To mitigate its reliance on Chinese companies and technology, the US is investing heavily in domestic tech production, most notably in semiconductors via the CHIPS and Science Act, which includes $39 billion in chip manufacturing subsidies 

These chip tensions have been in the media recently with the US Secretary of Commerce, Gina Raimondo, slamming the technology behind Huawei’s newest Mate 60 Pro smartphone, saying that the chips used are still not as advanced as American alternatives. She also confirmed that, whilst wanting to trade with China on the majority of goods and services, the US categorically would not do so on “those technologies that affect our national security”. 

Microsoft’s decision to quietly attempt to relocate Chinese staff working on key technologies suggests that the company sees little signs of tensions between China and the US easing any time soon.  

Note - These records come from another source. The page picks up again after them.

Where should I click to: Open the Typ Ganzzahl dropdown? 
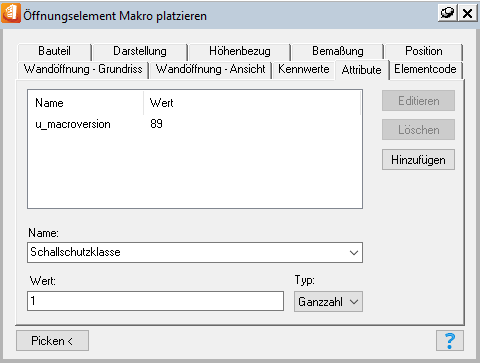pyautogui.click(x=328, y=302)
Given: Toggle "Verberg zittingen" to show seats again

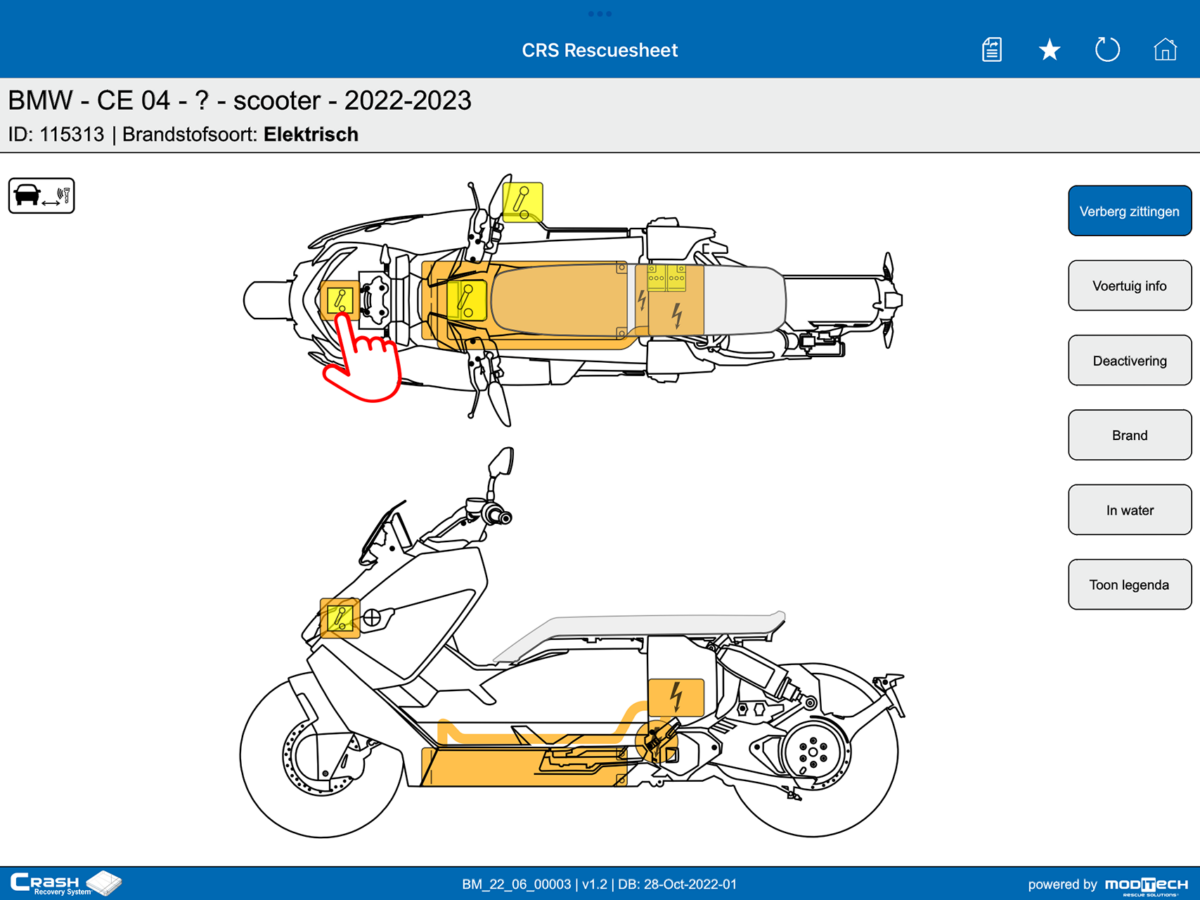Looking at the screenshot, I should [x=1129, y=210].
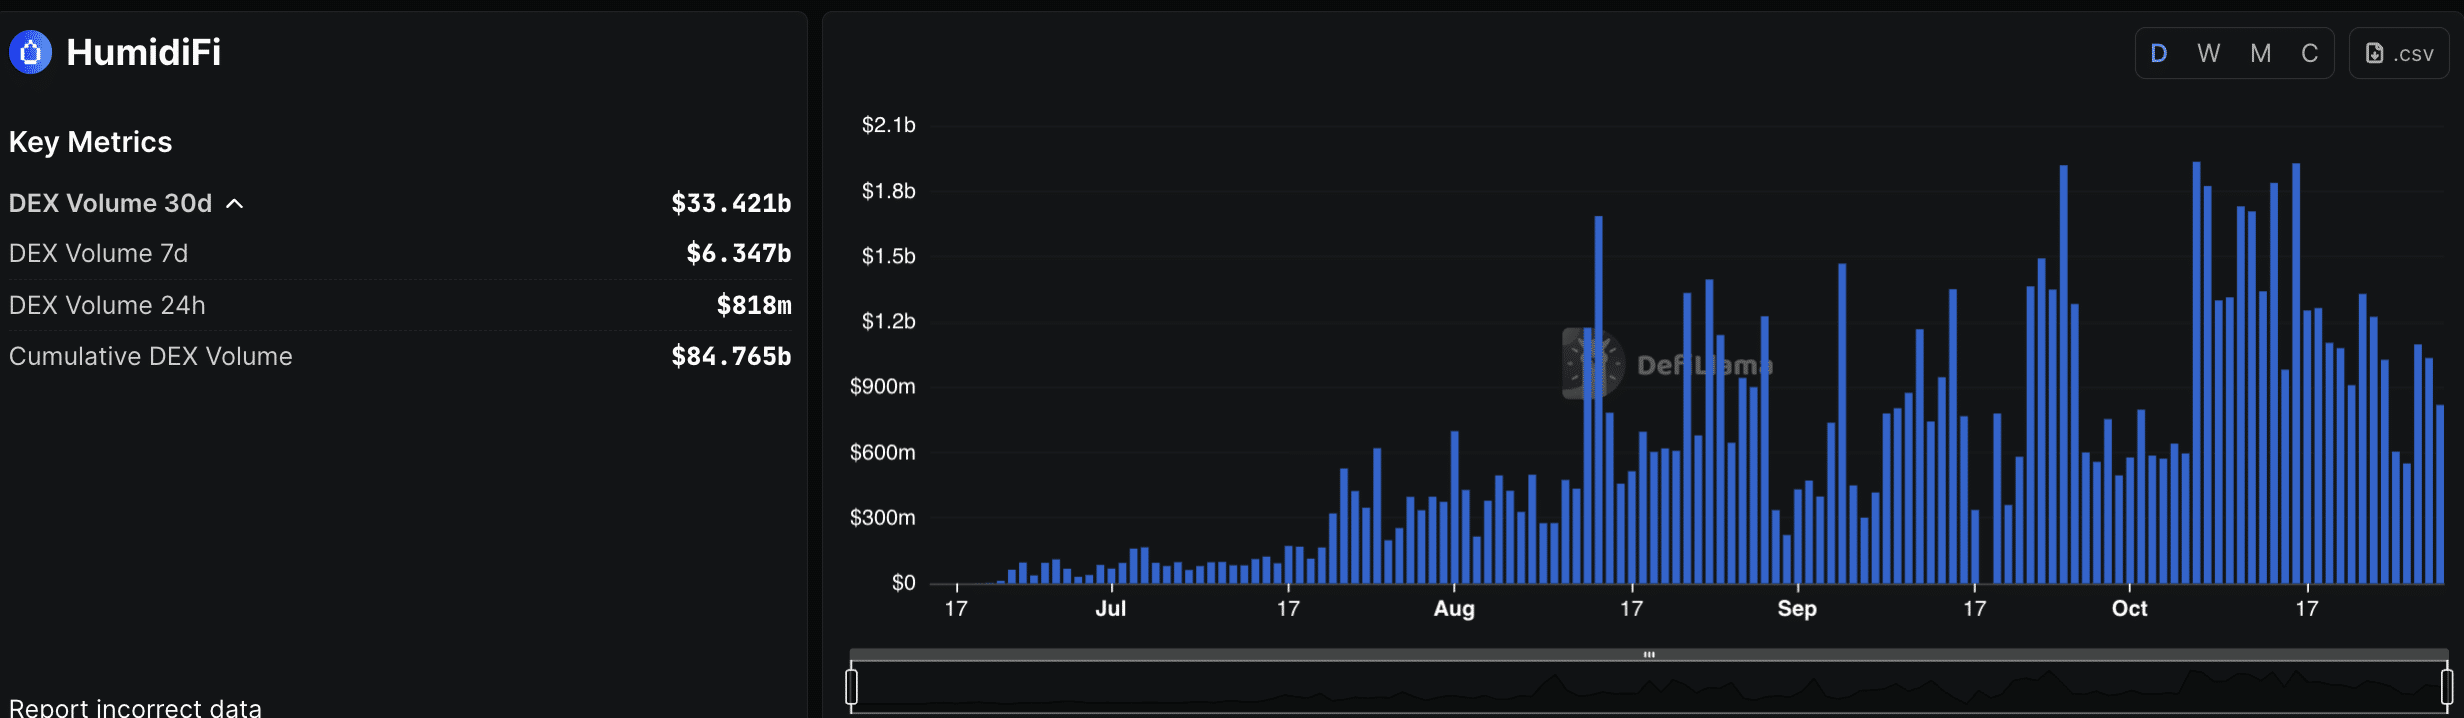
Task: Switch chart to weekly (W) interval
Action: coord(2209,54)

In related news, Microsoft has also published its 2024 Environmental Sustainability Report in which it revealed that the company’s emissions have risen by 30%.  

The company stated in the report that infrastructure and electricity required to support new technology like generative AI is making reaching its sustainability goals difficult. Despite this, the company did double down on its commitment to become carbon negative, water positive, and zero waste by 2030. To contribute to this, it will ask its largest suppliers to use 100% renewable energy by the end of the decade.  

Unfortunately, Microsoft’s three main suppliers  – Samsung, SK Hynix, and Taiwanese manufacturer RealTek – all have net zero targets set later than 2030; Samsung is aiming to use 100% renewable energy by 2050, SK Hynix 33% by 2030, and RealTek 25% by 2030.  

Although the three companies have not commented on the news, Microsoft has said it will help them meet its sustainability requirements.